● **PROVIDED MATERIAL**

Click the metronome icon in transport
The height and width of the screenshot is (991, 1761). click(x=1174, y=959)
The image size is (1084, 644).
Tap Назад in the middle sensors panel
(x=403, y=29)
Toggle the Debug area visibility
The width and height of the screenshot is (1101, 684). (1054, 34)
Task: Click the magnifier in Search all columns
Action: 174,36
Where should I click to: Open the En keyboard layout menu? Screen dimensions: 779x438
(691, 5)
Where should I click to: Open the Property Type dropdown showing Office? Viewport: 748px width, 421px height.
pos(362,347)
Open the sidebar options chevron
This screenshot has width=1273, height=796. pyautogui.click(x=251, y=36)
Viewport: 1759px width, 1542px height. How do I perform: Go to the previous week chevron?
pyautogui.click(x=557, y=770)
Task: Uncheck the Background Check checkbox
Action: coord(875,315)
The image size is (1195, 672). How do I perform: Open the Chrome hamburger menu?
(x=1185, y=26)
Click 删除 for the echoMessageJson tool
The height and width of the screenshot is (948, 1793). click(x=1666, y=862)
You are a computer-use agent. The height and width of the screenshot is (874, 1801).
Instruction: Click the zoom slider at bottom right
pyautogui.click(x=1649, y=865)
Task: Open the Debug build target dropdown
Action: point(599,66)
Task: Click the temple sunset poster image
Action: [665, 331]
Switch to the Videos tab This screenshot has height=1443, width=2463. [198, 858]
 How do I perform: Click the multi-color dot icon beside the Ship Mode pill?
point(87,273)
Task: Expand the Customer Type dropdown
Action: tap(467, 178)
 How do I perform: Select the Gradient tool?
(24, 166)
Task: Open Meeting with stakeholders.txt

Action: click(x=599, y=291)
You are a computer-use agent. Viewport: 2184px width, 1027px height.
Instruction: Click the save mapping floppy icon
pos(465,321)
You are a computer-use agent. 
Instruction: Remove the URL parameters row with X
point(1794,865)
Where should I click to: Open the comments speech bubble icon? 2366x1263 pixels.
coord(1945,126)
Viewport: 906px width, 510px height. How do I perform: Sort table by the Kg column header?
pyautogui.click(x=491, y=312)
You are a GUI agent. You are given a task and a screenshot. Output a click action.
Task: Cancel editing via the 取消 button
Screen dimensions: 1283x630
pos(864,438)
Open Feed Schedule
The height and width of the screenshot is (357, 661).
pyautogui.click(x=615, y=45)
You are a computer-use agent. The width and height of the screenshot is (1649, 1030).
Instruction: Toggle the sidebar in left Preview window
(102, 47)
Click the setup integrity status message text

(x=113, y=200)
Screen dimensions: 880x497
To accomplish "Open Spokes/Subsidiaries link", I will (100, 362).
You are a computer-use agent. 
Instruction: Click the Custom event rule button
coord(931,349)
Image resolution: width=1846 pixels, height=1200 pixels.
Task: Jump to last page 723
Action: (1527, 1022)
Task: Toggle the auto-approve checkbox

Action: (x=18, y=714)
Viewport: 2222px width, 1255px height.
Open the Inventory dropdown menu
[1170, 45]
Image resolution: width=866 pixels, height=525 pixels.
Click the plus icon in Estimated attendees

● **AIM OF THE EXERCISE**
Every record above must appear again in the answer, unchanged.

● **REPLY**
Click the metronome icon in transport
The height and width of the screenshot is (991, 1761). click(x=1174, y=959)
The image size is (1084, 644).
Tap Назад in the middle sensors panel
(x=403, y=29)
Toggle the Debug area visibility
The width and height of the screenshot is (1101, 684). (1054, 34)
Task: Click the magnifier in Search all columns
Action: 174,36
Where should I click to: Open the En keyboard layout menu? Screen dimensions: 779x438
(691, 5)
Where should I click to: Open the Property Type dropdown showing Office? Viewport: 748px width, 421px height.
pos(362,347)
Open the sidebar options chevron
This screenshot has width=1273, height=796. pyautogui.click(x=251, y=36)
Viewport: 1759px width, 1542px height. How do I perform: Go to the previous week chevron?
pyautogui.click(x=557, y=770)
Task: Uncheck the Background Check checkbox
Action: coord(875,315)
The image size is (1195, 672). How do I perform: Open the Chrome hamburger menu?
(x=1185, y=26)
Click 删除 for the echoMessageJson tool
The height and width of the screenshot is (948, 1793). click(x=1666, y=862)
You are a computer-use agent. The height and width of the screenshot is (874, 1801).
Instruction: Click the zoom slider at bottom right
pyautogui.click(x=1649, y=865)
Task: Open the Debug build target dropdown
Action: point(599,66)
Task: Click the temple sunset poster image
Action: [665, 331]
Switch to the Videos tab This screenshot has height=1443, width=2463. [198, 858]
 How do I perform: Click the multi-color dot icon beside the Ship Mode pill?
point(87,273)
Task: Expand the Customer Type dropdown
Action: tap(467, 178)
 How do I perform: Select the Gradient tool?
(24, 166)
Task: Open Meeting with stakeholders.txt

Action: click(x=599, y=291)
You are a computer-use agent. Viewport: 2184px width, 1027px height.
Instruction: Click the save mapping floppy icon
pos(465,321)
You are a computer-use agent. 
Instruction: Remove the URL parameters row with X
point(1794,865)
Where should I click to: Open the comments speech bubble icon? 2366x1263 pixels.
coord(1945,126)
Viewport: 906px width, 510px height. How do I perform: Sort table by the Kg column header?
pyautogui.click(x=491, y=312)
You are a GUI agent. You are given a task and a screenshot. Output a click action.
Task: Cancel editing via the 取消 button
Screen dimensions: 1283x630
pos(864,438)
Open Feed Schedule
The height and width of the screenshot is (357, 661).
pyautogui.click(x=615, y=45)
You are a computer-use agent. The width and height of the screenshot is (1649, 1030).
Instruction: Toggle the sidebar in left Preview window
(102, 47)
Click the setup integrity status message text

(x=113, y=200)
Screen dimensions: 880x497
To accomplish "Open Spokes/Subsidiaries link", I will (100, 362).
You are a computer-use agent. 
Instruction: Click the Custom event rule button
coord(931,349)
Image resolution: width=1846 pixels, height=1200 pixels.
Task: Jump to last page 723
Action: (1527, 1022)
Task: Toggle the auto-approve checkbox

Action: (x=18, y=714)
Viewport: 2222px width, 1255px height.
Open the Inventory dropdown menu
[1170, 45]
Image resolution: width=866 pixels, height=525 pixels.
Click the plus icon in Estimated attendees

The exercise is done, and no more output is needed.